Numbers in brackets represent the number of subjects with both variables measured. p-values of<0.05 are shown in bold.
sCD14, soluble CD14; LPS, lipopolysaccharide; HOMA-IR, homeostasis model assessment-insulin resistance; HDL, high-density lipoprotein; VAT, visceral adipose tissue; DXA, dual x-ray absorptiometry; IU, Indiana University; ART, antiretroviral therapy; BMI, body mass index.
For the group as a whole, sCD14 correlated negatively with both trunk and limb fat as well as lean mass by DXA (Table 2). However, no correlations between these measures were seen in any of the subgroups. The 5152s subset did show a significant positive correlation between sCD14 and total bone mineral density at baseline (r=0.25, p=0.03), but this association was not observed at week 48 nor was it seen in the whole group or any other subset. LPS levels did not correlate with any body composition measures. There were no significant correlations between visceral fat by CT scan (performed only in the IU cohort) and either LPS or sCD14. Changes in regional fat and in total bone mineral density at week 48 in the 5152s cohort also did not correlate with translocation markers (data not shown).

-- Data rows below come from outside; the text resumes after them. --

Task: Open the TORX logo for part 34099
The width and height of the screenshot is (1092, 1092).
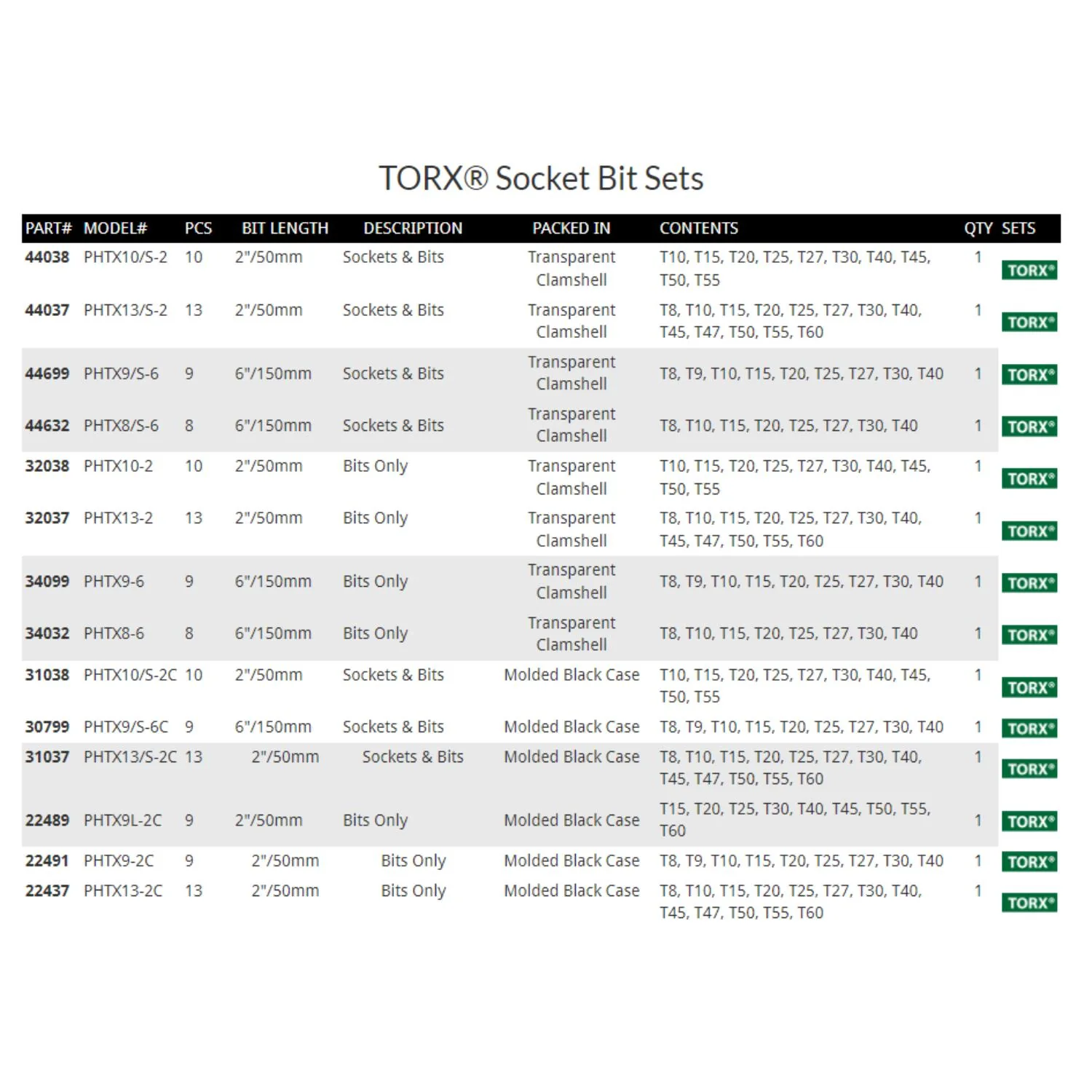Action: 1029,582
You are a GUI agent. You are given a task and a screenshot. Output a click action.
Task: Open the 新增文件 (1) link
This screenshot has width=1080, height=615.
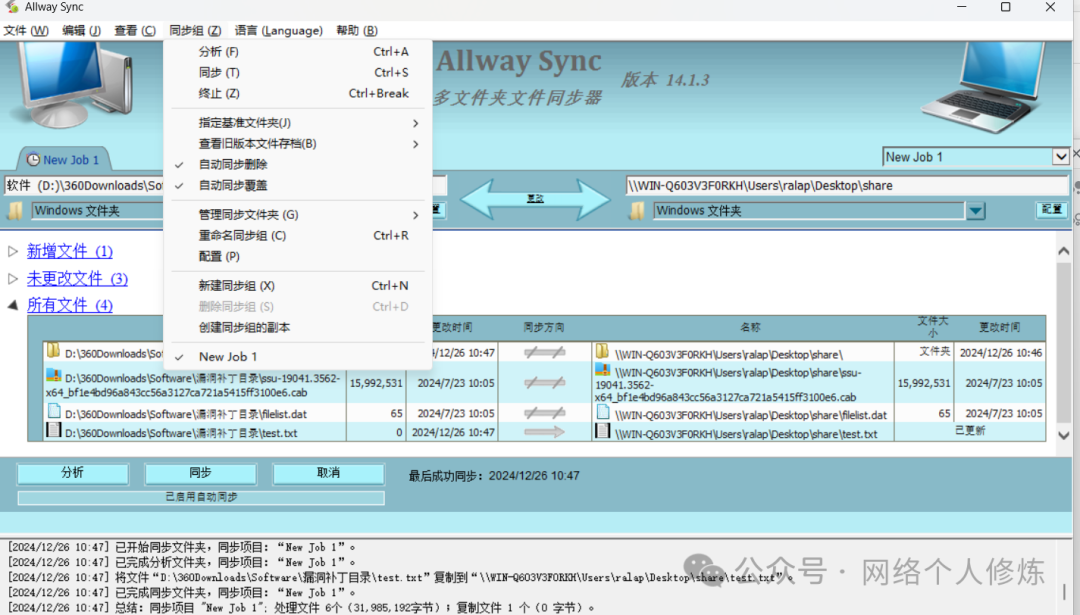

There was no correlation between LPS and sCD14 levels in the whole group (r=0.11, p=0.16, N=169) nor in any subgroup (data not shown).
Discussion
Our results suggest a relationship between microbial translocation and metabolic effects, particularly affecting lipoproteins and lipids, including large HDL particles and triglycerides. The modest association between LPS levels and insulin resistance was most evident in those with more advanced HIV disease, i.e., those about to initiate ART in A5152s. Overall, LPS was more frequently associated with metabolic changes than sCD14, perhaps making it a generally better marker for these effects in this setting.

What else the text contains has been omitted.